Investment managers who control $9 trillion of assets predict buoyant revenue growth over the next three years, with more than half seeing revenues expand by 20 percent, a survey on July 03 showed.
Asset management executives are focussed on growing sales rather than cutting costs, as was the case three years ago, the survey of 81 investment management groups by Pricewaterhouse Coopers (PwC) found.
Some 55 percent of those asked see growth rising by 20 percent or more, while 44 percent expect a more moderate pace of expansion, of 5 to 19 percent. Only one percent of respondents expect revenues to shrink.
Executives said they expect alternative asset classes - such as hedge funds - to provide the most lucrative opportunities for making market-beating returns over the next three years.
Equities will account for 41 percent of all fund management firms' assets under management in three years' time, down from 43 percent now, while fixed income will account for 29 percent, down from 30 percent, cash down to 8 percent from 11 percent, while property will rise to 4 percent from 3 percent.
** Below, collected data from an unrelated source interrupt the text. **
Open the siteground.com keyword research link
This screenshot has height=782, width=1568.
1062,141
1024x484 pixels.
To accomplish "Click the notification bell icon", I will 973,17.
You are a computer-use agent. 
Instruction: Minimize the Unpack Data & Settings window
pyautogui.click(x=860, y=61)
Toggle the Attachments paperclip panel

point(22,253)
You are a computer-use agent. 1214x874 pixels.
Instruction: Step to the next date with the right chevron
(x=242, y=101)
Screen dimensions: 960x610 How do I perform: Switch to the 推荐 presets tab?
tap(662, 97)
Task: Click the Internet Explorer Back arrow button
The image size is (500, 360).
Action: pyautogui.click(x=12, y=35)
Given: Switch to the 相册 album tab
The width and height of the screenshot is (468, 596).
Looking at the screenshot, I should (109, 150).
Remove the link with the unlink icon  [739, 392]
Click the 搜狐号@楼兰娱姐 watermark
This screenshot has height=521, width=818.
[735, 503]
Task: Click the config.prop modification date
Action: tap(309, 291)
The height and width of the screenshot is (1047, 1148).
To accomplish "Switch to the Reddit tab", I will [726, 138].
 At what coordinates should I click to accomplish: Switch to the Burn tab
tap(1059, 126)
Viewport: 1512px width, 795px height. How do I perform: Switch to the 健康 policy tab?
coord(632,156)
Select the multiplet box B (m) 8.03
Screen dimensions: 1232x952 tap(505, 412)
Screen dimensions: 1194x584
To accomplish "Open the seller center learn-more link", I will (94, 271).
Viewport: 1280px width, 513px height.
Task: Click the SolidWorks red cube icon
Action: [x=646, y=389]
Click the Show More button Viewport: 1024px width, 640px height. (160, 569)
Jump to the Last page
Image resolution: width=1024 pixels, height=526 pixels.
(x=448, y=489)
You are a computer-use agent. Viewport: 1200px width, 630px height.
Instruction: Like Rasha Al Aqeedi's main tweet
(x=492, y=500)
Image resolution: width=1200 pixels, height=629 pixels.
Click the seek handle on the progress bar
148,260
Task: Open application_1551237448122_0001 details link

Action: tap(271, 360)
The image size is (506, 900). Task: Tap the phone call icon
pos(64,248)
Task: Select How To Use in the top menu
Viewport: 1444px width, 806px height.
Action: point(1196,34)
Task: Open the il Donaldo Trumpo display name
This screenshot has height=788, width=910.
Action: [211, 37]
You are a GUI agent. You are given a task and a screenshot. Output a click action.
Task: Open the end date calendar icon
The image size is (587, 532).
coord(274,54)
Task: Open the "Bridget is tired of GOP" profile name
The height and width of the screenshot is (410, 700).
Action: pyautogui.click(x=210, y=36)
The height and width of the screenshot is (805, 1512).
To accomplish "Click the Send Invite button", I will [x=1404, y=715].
Hedge fund assets will rise to 10 percent of all assets over three years from 7 percent, and private equity will rise to 3 percent from 2 percent.
Asset managers face a heavier burden of complying with new regulations, in part driven by the greater use of derivative tools. Some companies now consider their internal systems inadequate to comply with rising regulator standards, the 33-page report said.
There will be greater pressure to pay more money to attract and keep top talent because of investor hunger for high returns, widening the pay scales between fund managers, as already happens in the investment banking sector, it said.
Companies are likely to continue outsourcing administration and other functions to outside companies even though some businesses have experienced mixed results in outsourcing work, PwC said.